It has to drop. ChatGPT can not source new truths except by rare accident.

I bet a lot of you are choking on that. So, I'd say this: Can you just "source" new truths? If you just sit and type plausible things, will some of them be right? Yes, but not very many. Truth is exponentially exclusive. That's not a metaphor; it's information theory. It's why we measure statements in bits, an exponential measure, and not some linear measure. ChatGPT's ability to spin truth is not exponentially good.

A confabulation engine becoming a major contributor to the "facts" on the internet can not help but drop the average quality of facts on the internet on its own terms.

When it starts consuming its own facts, it will iteratively "fuzz" the "facts" it puts out even more.

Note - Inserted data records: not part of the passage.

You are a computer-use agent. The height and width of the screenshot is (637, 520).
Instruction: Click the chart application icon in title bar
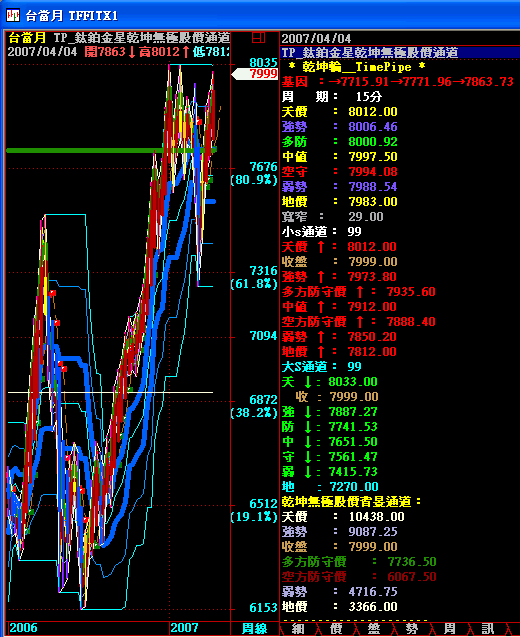[13, 16]
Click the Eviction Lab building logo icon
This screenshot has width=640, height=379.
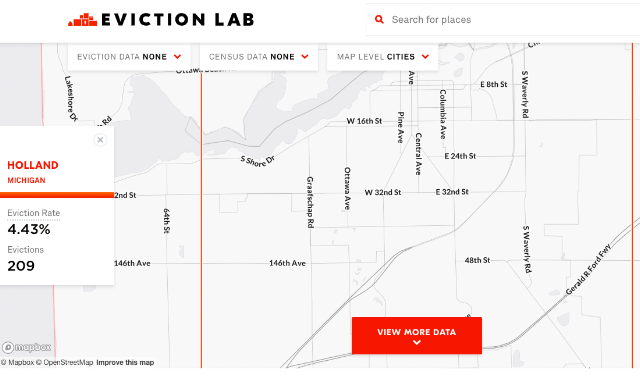point(82,20)
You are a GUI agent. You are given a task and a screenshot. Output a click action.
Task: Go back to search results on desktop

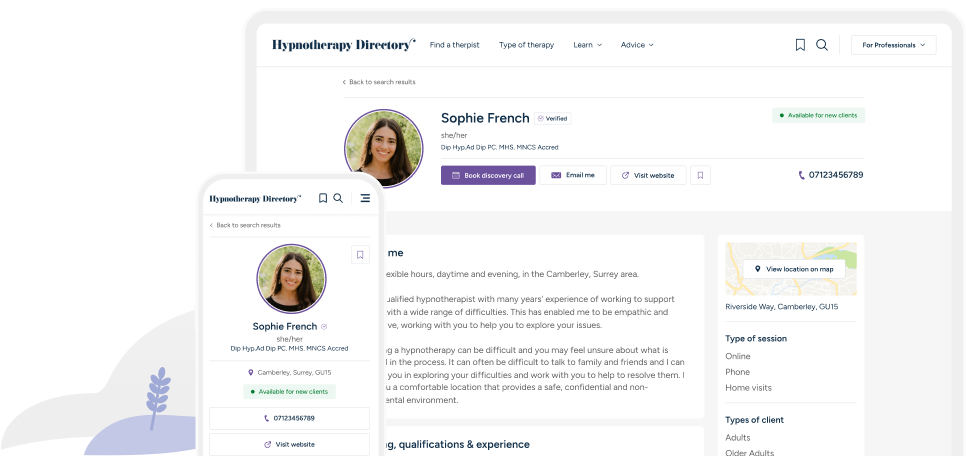[379, 82]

ChatGPT is no more immune to "garbage in garbage out" than any other process.

"Finally, I think what you'll see happen in future iterations of ChatGPT to improve quality and accuracy is that content will be fed in weighted by how authoritative the source is"

Even if authority is perfect, that just slows the process. And personally I see no particularly strong correlation between "authority" and "truth". If you do, expand your vision; there are other "authorities" in the world than the ones you are thinking of.




> It has to drop. ChatGPT can not source new truths except by rare accident.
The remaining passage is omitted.